__PROVIDED RECORDS__
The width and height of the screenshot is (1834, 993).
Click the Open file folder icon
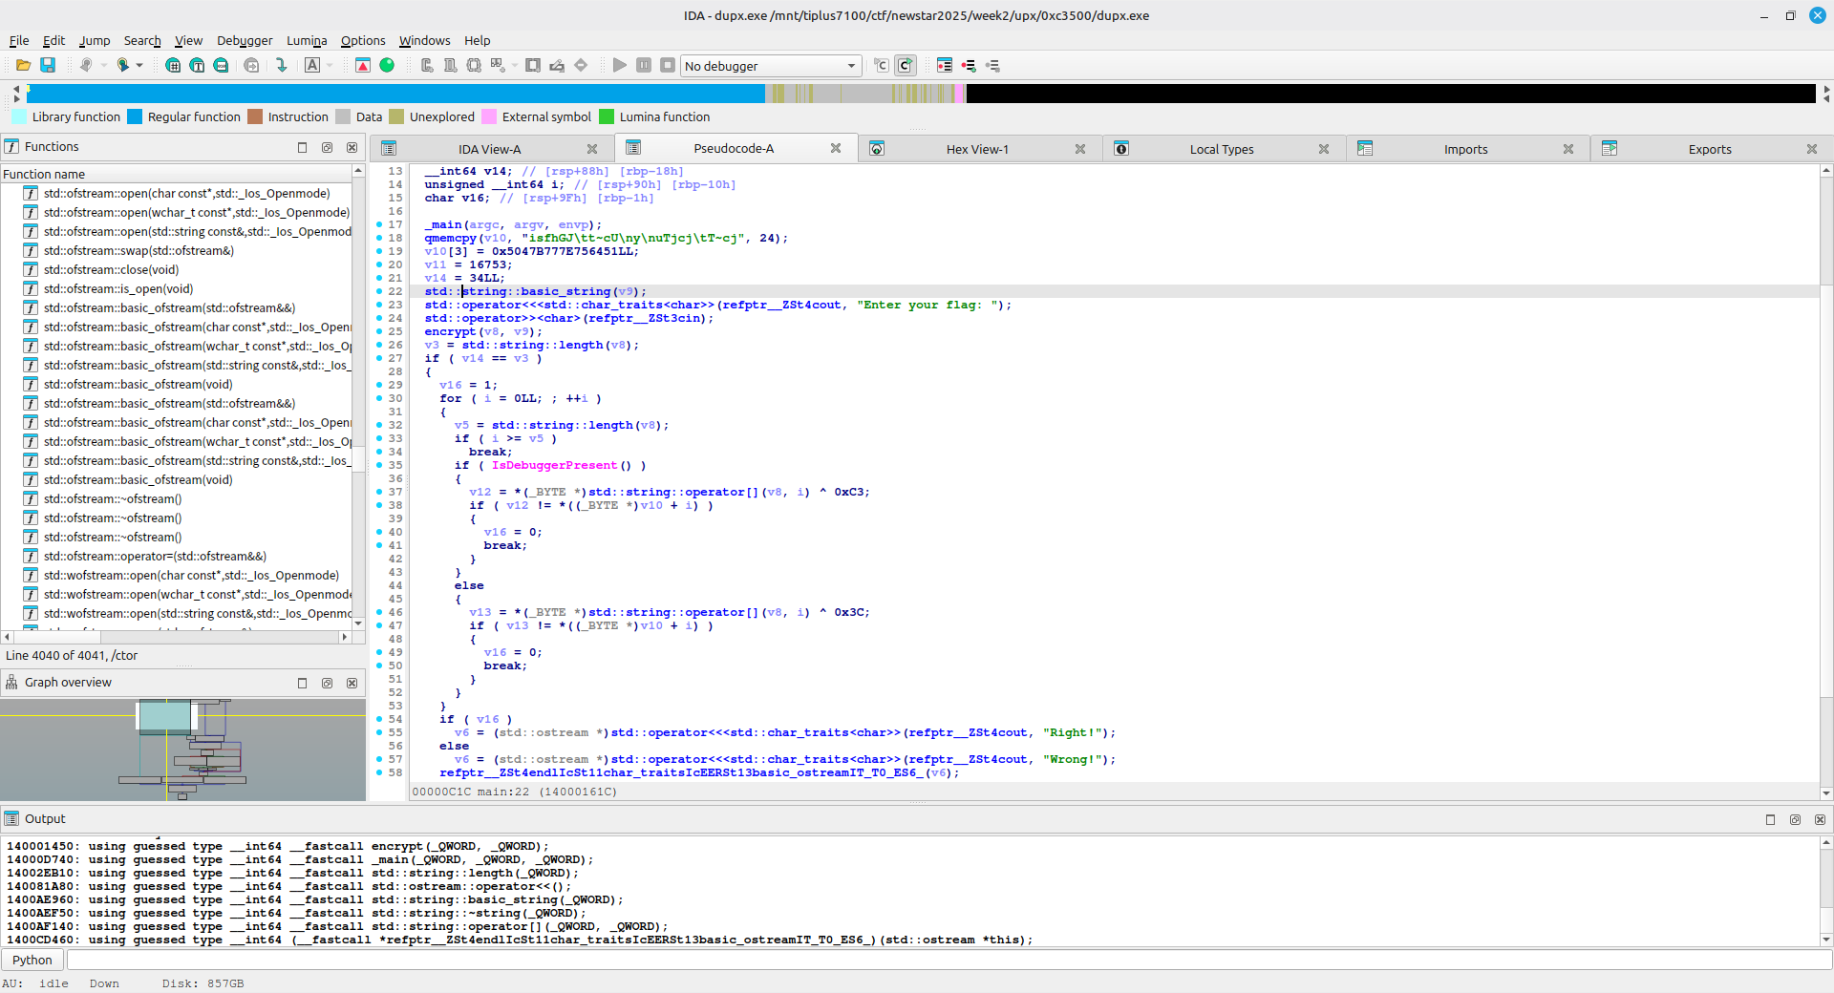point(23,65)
* * *
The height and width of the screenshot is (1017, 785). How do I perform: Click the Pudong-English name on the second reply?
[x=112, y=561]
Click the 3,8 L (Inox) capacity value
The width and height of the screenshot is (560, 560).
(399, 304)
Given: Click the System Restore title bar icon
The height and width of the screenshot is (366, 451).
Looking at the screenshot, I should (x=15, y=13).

__STATED TASK__
Retype the data verbatim, starting at the line that contains "Given: Click the" and ending at the line that contains "Looking at the", with both of those lines included.

__RESPONSE TO THE TASK__
Given: Click the System Restore title bar icon
The height and width of the screenshot is (366, 451).
Looking at the screenshot, I should (x=15, y=13).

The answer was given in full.